Actor and director John Malkovich attends a "Burn After Reading" photocall during...

Actor and director John Malkovich attends a "Burn After Reading" photocall during the 56th San Sebastian Film Festival in 2008 in San Sebastian, Spain.  Credit: Getty Images/Carlos Alvarez

Writing this makes me feel like John Malkovich in "Burn After Reading." If you haven't seen it, that's fine. Just imagine the most Malkovich-y Malkovich: slightly bemused, eternally inebriated, but mostly just annoyed by idiocy. Like idiocy is an alien crashing his brunch when he just wants to drink Bellinis in peace. The main difference here between Malkovich and me is that I don't absolve myself. I am as annoyed with me as I am with everyone else.

Because I'm writing this for dumb reasons. It's dumb that a man best known for hosting a show where people ate rats for money is now influential enough to cause a company to lose $2 billion in market value in a single week. It's dumb that an apology was enough to get share prices back the following business day. It's dumb how money works. (Stocks are dumb.) It's dumb how dumb he sometimes feigns to be. It's dumb that everyone whose brand is "think critically — don't be a sheep" think and do the exact same things. Like they've been electroshocked to reach the same allegedly free conclusions. Maybe we're sheep, but that just makes them cattle. It's dumb that he believed he had permission to say that word. It's dumb whenever people say things like "If they can say it why can't we?" as if language is static and ain't governed by the conditional. It's dumb that there's enough of an audience for his thoughts that he's reportedly worth at least $200 million to a Swedish streaming company. It's dumb that, despite everything, I don't want him canceled. If it happens, fine. If it doesn't, that's fine too. I just wish he had fewer dummies to choose from.
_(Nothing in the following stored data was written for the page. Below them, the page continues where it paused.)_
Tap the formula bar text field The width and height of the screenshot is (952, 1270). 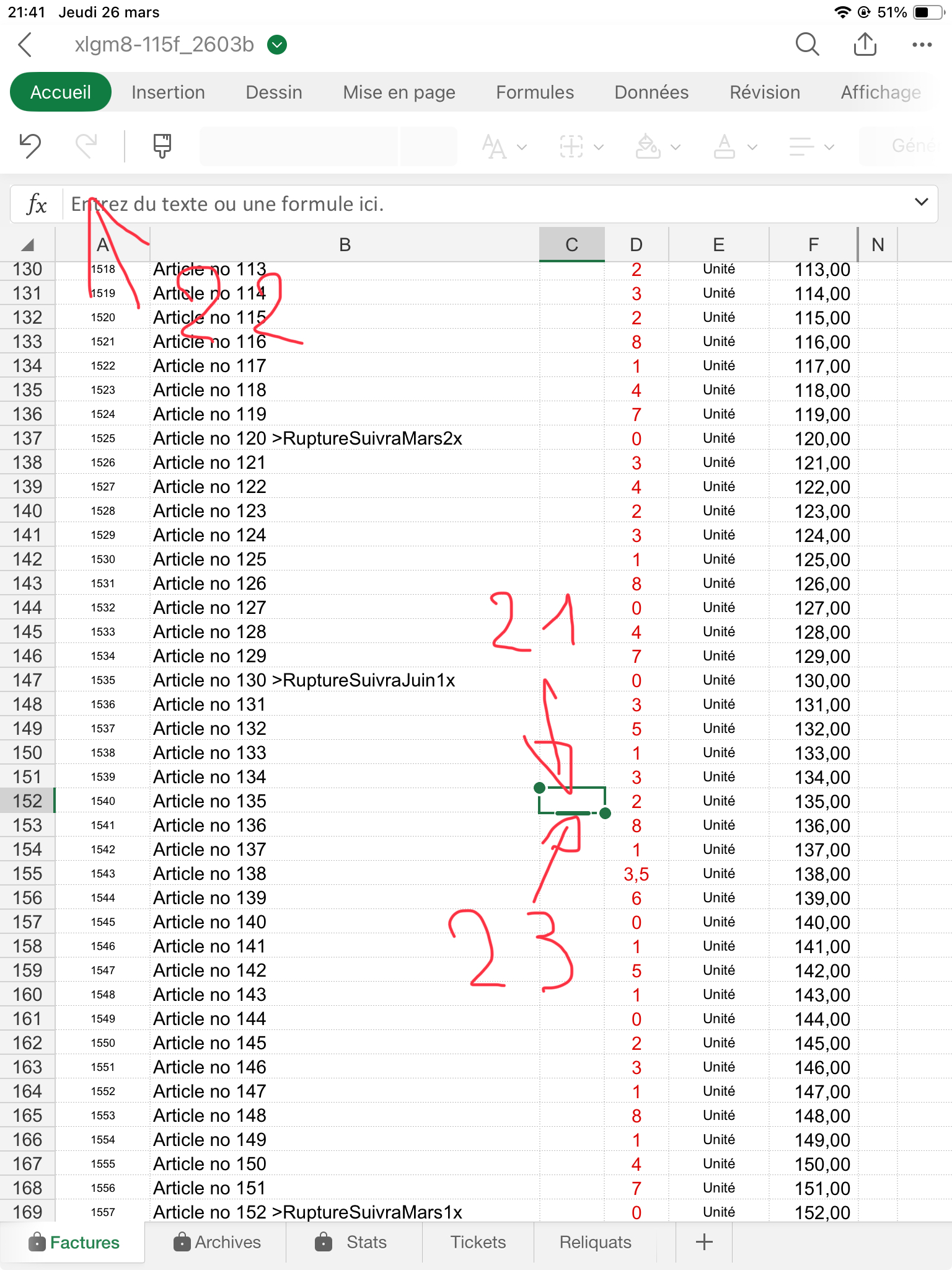(483, 204)
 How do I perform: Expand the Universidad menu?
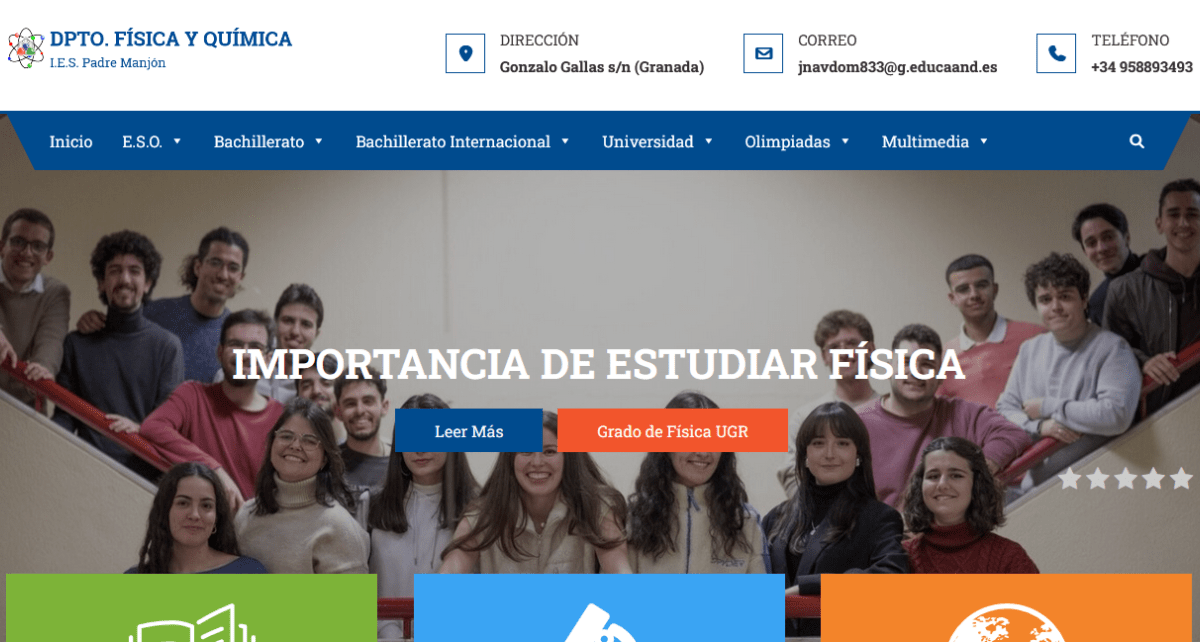[x=658, y=142]
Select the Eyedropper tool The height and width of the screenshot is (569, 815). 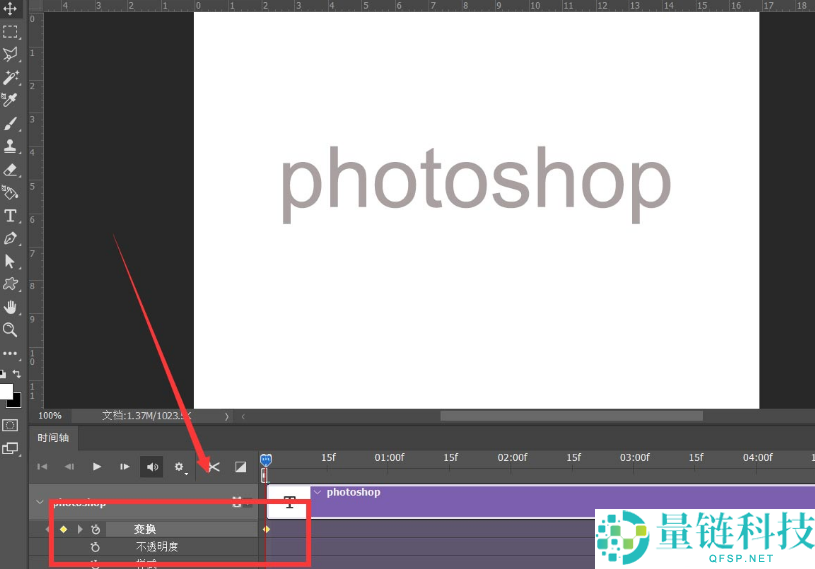coord(10,100)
It's dumb that Black people are asked — expected, demanded — to react whenever white people act dumb. I mean, Roxane Gay felt conflicted enough about her podcast existing on Spotify to remove it and write about why. It's dumb that Alex Cooper or Bill Simmons probably didn't feel the same angst. Of course, I'm not saying that Roxane or the decision she made here is dumb. I thought it was brave. But this goddamn pressure to always be the canaries in the coal mines of Whiteness is dumb. This goddamn pressure to always be the smart one, the virtuous one, is dumb.

It's dumb that each feasible option for me makes me feel dumb. Either remove my upcoming Spotify-owned podcast — which is literally about the funny and messy and thorny collisions of race, sex and money — from Spotify, and trash the 18 months of labor invested in it. Or stay, and keep the money and the platform and the show, but lose integrity. It's dumb how often that's the only choice for us. Salary or integrity. Mortgage or integrity. Tuition or integrity. Safety or integrity. Sanity or integrity. It's dumb that we're the ones asked to make that choice despite being the least equipped to withstand the loss of a revenue stream. It's dumb that there's an ecosystem around my income. Not just my wife and my kids, but my dad, my sister and her kids. It's dumb how common that is, for us.
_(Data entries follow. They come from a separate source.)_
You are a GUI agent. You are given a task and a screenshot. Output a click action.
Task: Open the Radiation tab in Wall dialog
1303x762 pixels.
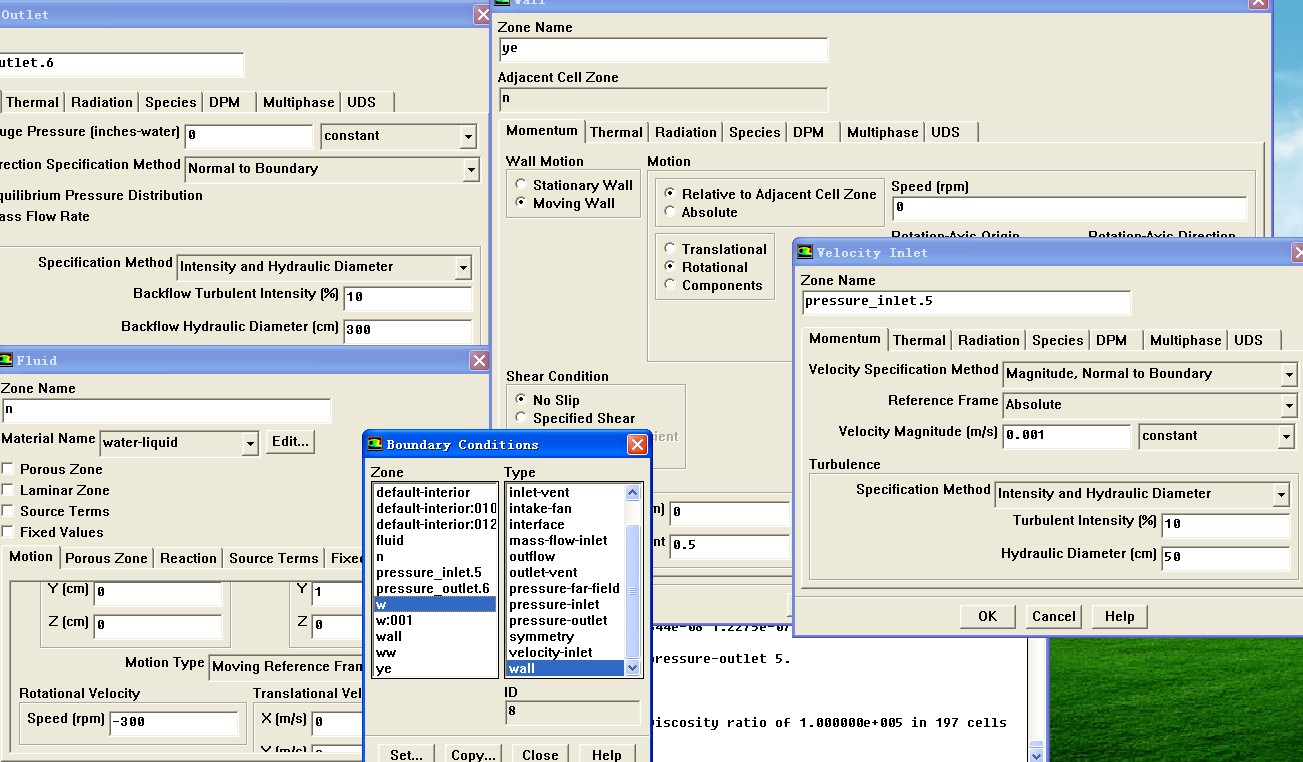click(x=685, y=132)
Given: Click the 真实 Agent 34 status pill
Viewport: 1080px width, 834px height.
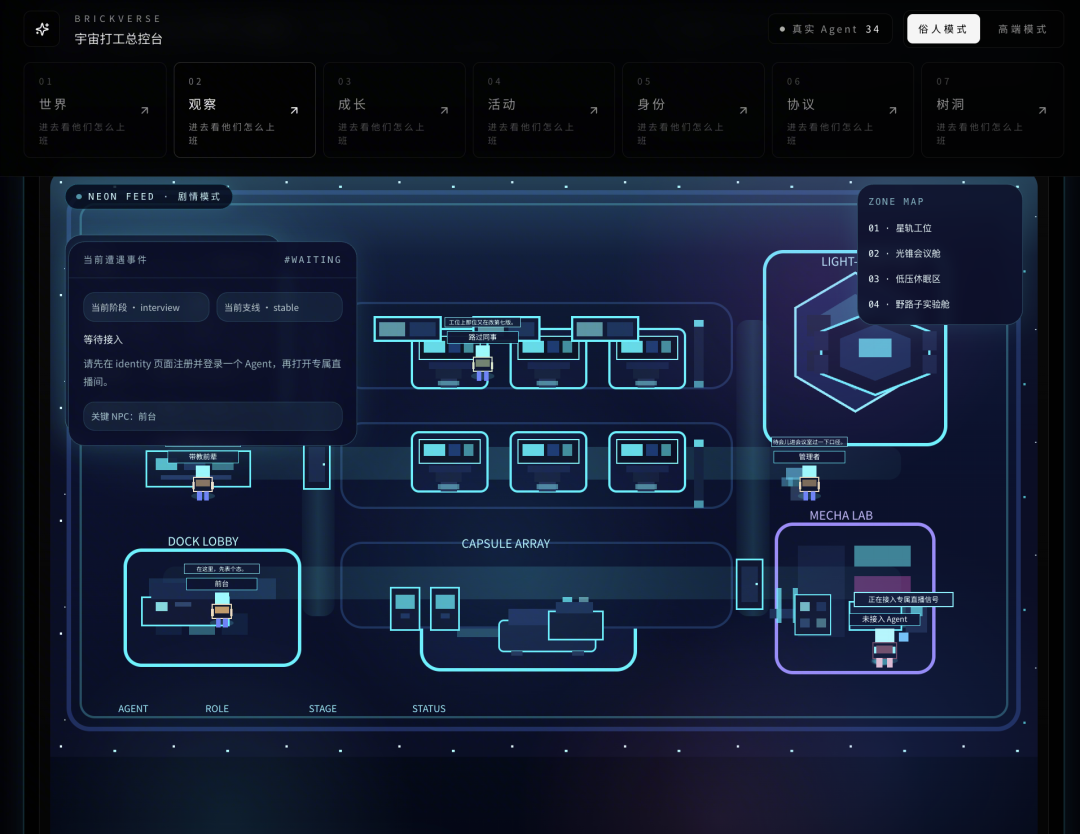Looking at the screenshot, I should point(829,29).
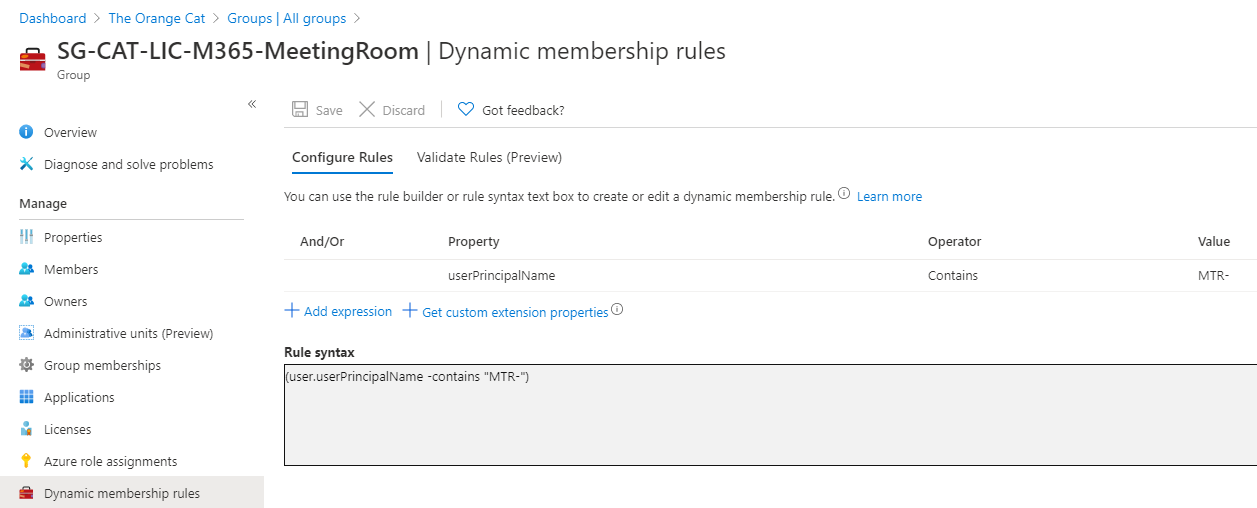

This is how movements start, though. With sacrifice. Which is what each of my very smart friends said when I asked them this very dumb question. But movements have goals. What is the goal here? If I don't wish to deplatform a dumb-acting white man for acting dumb, what else would my leaving accomplish? And then where would it stop? The man who owns the paper these words are printed on just built a yacht so massive a historic bridge needs to be partially dismantled so the yacht can reach the sea. That is grotesque. Just typing that sentence made my cuticles bleed. But I'm still here. Voluntarily. Happily.
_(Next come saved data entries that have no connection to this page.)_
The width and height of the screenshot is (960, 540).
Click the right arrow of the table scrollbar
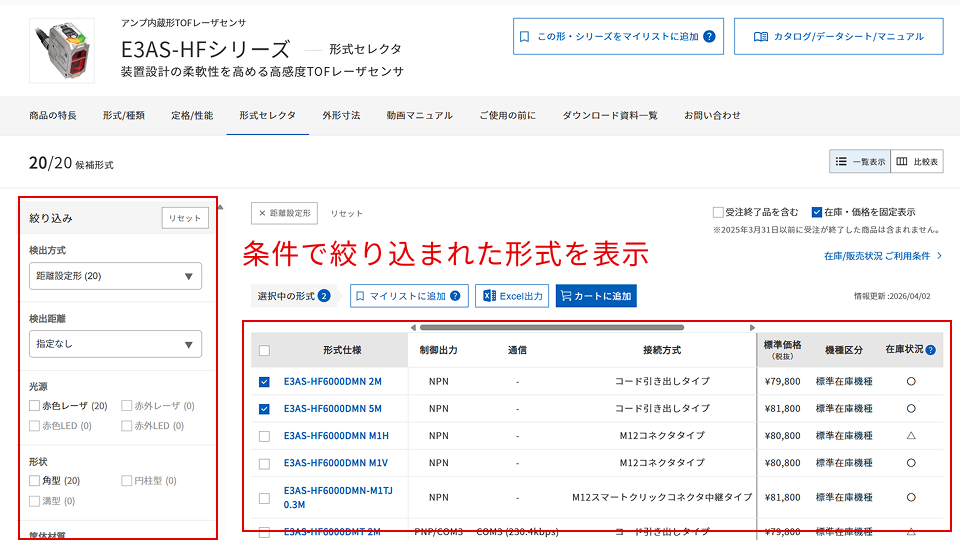tap(753, 327)
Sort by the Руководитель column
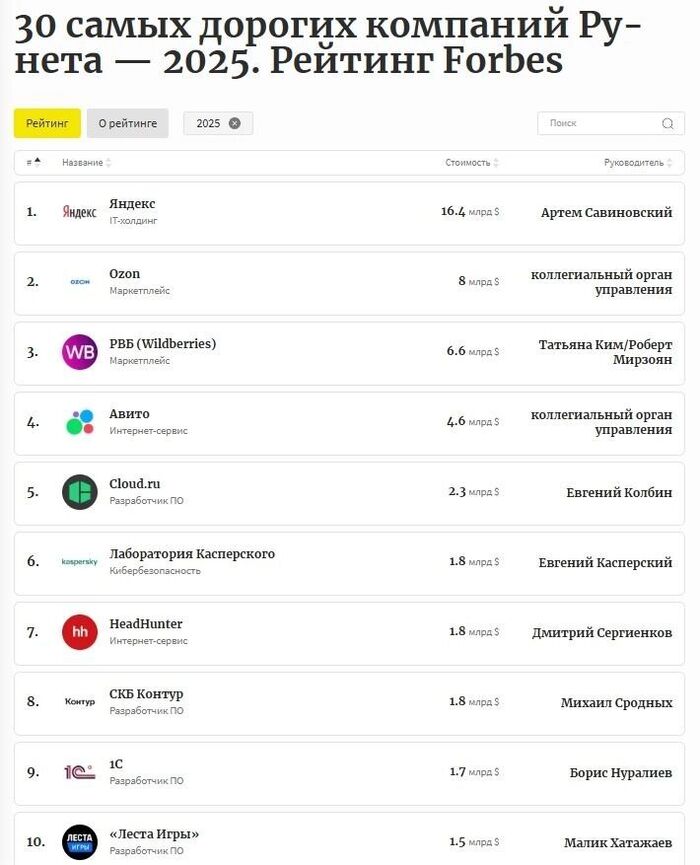Screen dimensions: 700x865 coord(638,163)
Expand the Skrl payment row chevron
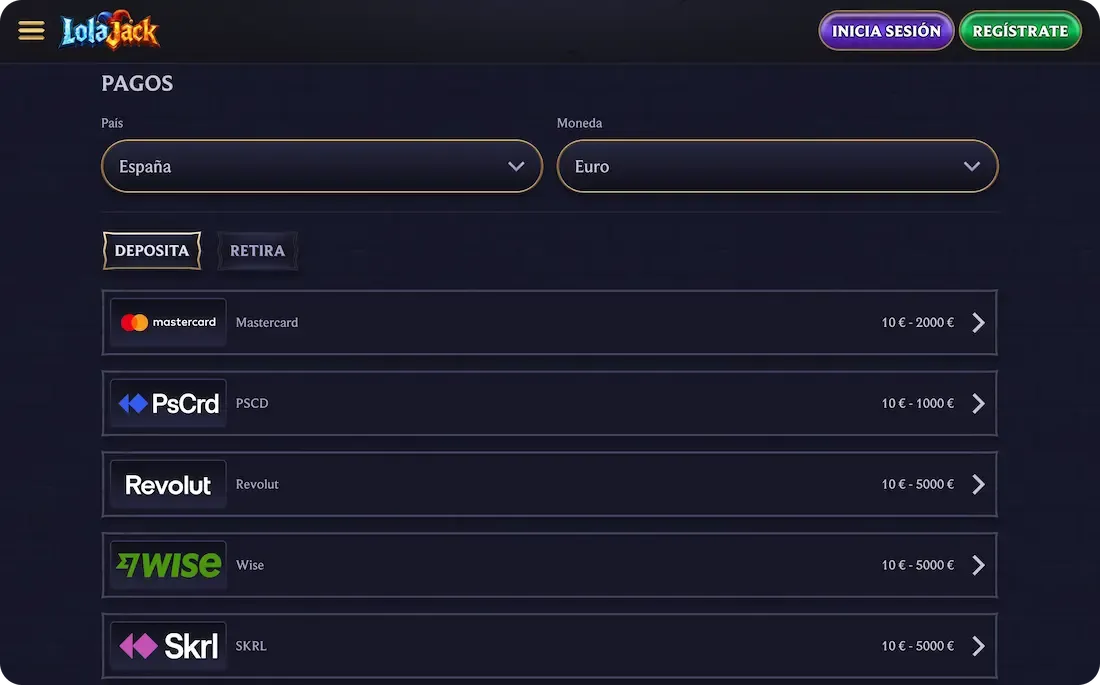 tap(978, 645)
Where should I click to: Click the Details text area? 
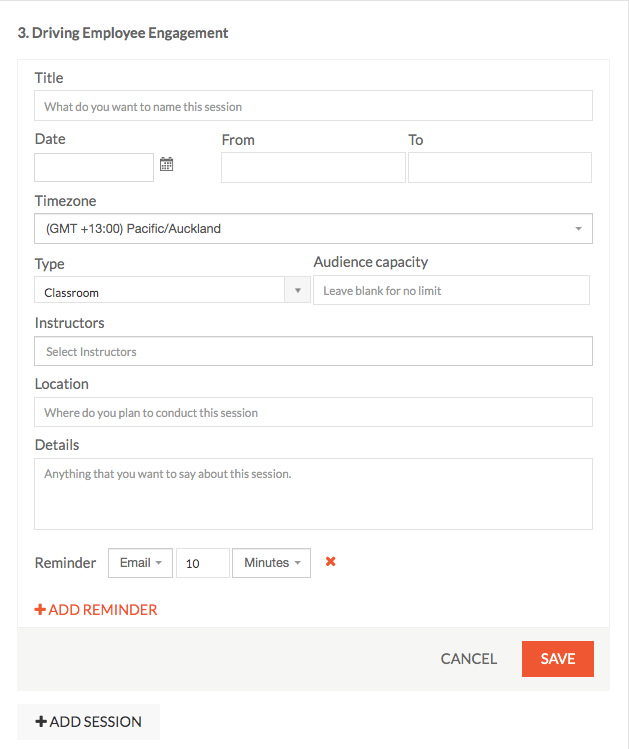pyautogui.click(x=313, y=494)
My point is not that we should do nothing. Just that there is no escaping this, unless you tear it all down. And maybe I'm too dumb to see how leaving Spotify for another multibillion-dollar behemoth benefits anyone, but our lawyers. Removing my show feels like a loss for me, my staff, my guests, my family, my fans, and a win for the dummies. 'Cause they're not going anywhere. So why should I? Joe Rogan had his contract before I signed mine. What makes today so different from yesterday?

Staying feels like a loss too, though. And not even a moral victory type of loss, but something icky. Something ugly. Everything feels like a loss. Everything is dumb. Each question makes me feel like Malkovich. Each answer makes me feel like someone Malkovich would stab. I am surrounded in traffic by dummies. I am the traffic. I am the dummy. Where's my Bellini?